Buckingham Palace says nothing special is planned to mark the occasion. The Lede pictures her sitting in a floral-upholstered wing chair, scratching one of her Corgis behind the ear and smiling enigmatically at the noteworthy moment.
Elizabeth has nearly eight years to go yet before she would overtake Victorias other noteworthy place in the monarchical record books, the length of her reign 64 hugely eventful years, from the abolition of slavery to the Boer War. But the chances look pretty good: Elizabeth is thought to be fairly healthy, as octogenerians go, and her mother lived to be 101.

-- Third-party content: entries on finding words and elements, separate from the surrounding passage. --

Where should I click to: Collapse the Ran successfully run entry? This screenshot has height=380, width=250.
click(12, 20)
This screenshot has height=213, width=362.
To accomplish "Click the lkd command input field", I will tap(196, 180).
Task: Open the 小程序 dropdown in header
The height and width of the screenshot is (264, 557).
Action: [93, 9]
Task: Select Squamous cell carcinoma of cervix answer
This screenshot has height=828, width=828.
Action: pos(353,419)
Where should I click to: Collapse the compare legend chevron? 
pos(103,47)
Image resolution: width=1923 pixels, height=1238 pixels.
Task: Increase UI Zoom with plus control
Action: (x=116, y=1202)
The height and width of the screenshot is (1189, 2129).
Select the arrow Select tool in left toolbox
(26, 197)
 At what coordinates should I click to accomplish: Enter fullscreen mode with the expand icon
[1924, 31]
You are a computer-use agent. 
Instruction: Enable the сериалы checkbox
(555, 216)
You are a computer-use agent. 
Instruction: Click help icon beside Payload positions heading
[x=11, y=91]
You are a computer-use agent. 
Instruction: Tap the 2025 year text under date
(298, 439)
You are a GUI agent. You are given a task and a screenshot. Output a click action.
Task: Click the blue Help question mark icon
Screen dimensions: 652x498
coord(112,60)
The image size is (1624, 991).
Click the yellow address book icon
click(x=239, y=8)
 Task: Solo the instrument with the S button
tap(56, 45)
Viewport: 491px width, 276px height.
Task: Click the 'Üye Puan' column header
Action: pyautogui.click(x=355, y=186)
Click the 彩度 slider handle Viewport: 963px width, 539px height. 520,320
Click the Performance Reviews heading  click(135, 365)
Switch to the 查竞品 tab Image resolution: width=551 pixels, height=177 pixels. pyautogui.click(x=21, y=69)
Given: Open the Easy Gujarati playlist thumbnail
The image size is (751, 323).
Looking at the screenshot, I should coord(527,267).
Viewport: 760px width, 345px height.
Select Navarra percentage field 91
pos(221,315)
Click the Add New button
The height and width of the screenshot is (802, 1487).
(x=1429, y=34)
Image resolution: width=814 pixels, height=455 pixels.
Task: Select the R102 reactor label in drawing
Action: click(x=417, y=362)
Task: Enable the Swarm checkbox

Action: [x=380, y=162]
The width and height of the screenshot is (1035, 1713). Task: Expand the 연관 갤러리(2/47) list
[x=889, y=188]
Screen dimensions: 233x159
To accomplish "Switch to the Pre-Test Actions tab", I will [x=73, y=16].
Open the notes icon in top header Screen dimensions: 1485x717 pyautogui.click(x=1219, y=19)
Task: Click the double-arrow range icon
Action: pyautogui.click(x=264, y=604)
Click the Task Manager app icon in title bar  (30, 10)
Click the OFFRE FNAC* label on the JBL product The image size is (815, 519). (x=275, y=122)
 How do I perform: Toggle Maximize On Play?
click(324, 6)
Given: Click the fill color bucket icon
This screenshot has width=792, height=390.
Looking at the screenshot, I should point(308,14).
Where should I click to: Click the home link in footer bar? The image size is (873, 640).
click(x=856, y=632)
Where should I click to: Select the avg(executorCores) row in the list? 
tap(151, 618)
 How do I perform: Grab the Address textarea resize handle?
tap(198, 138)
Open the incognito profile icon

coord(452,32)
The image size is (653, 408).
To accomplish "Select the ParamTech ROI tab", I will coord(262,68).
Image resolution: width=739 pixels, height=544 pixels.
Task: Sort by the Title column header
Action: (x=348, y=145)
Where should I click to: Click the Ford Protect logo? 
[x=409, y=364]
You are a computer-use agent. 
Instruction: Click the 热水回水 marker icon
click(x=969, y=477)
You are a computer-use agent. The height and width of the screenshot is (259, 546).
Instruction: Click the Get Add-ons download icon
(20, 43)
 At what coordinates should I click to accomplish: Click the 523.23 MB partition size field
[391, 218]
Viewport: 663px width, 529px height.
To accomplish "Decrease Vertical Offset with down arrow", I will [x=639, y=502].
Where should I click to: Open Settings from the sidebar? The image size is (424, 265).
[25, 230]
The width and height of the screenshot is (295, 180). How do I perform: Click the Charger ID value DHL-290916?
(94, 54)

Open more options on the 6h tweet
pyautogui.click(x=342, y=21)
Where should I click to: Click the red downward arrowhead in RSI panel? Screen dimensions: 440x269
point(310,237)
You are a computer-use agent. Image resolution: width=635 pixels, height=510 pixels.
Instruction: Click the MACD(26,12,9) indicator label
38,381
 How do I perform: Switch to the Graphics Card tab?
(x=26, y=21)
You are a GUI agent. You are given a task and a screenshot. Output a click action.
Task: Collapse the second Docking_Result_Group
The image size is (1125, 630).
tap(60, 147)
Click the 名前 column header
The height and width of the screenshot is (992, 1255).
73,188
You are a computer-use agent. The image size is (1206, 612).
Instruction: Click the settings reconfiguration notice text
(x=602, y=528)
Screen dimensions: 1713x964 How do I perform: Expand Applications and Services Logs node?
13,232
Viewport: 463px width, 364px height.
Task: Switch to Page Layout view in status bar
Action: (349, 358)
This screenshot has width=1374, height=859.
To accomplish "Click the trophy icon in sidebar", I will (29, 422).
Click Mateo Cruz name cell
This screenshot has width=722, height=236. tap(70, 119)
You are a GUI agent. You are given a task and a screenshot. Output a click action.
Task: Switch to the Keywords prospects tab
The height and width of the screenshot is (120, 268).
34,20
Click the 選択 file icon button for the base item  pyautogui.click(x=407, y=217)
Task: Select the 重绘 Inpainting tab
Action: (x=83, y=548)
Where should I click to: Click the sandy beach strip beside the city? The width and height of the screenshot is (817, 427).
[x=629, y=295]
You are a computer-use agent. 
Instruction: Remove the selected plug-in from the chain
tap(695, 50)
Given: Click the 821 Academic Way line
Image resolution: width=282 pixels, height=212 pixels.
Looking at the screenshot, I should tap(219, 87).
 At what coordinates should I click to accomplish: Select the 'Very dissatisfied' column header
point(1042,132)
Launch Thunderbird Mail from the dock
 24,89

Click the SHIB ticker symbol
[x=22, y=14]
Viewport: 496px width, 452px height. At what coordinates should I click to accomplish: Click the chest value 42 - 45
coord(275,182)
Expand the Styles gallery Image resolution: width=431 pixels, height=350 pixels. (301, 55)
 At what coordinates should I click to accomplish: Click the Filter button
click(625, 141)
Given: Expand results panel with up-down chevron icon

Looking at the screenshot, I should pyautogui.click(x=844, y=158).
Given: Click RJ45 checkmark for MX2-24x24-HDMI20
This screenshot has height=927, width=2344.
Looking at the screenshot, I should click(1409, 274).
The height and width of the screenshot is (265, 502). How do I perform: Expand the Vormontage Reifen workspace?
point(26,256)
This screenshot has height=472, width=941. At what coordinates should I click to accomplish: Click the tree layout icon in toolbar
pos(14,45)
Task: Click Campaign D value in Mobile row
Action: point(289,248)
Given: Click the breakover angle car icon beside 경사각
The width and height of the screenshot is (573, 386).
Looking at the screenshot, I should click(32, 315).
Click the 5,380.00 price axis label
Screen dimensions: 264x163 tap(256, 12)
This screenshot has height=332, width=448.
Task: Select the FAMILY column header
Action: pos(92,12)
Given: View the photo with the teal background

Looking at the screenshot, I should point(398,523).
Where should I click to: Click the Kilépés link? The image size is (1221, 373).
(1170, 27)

Britain has been remarkably lucky in its ruling queens. Only a handful of women have held the throne in their own right over the British monarchys long history, stretching back twelve centuries, but what queens they were: the remarkable Elizabeth I, who saw off the Armada in 1588 and set the country on its unique path to greatness; Victoria, on whose empire (and royal progeny) the sun never set; and now Elizabeth II, who has seen that empire transformed into Commonwealth and her country remade into a more modern kind of world power, in finance and the arts, democracy and diplomacy and diversity.
No wonder they name majestic ships for such queens. No wonder they cast Helen Mirren or Cate Blanchett to portray them.
As for the direct Victoria-vs.-Elizabeth comparisons, The Mirror offers up an extensive tale of the tape today. One they omitted: Victoria gets a whole evocative era of history, sensibility and style named for her, even in places she never ruled (like San Francisco or Cape May, N.J.). No chance of that kind of immortality for the current Elizabeth, though the Elizabethan era is already taken.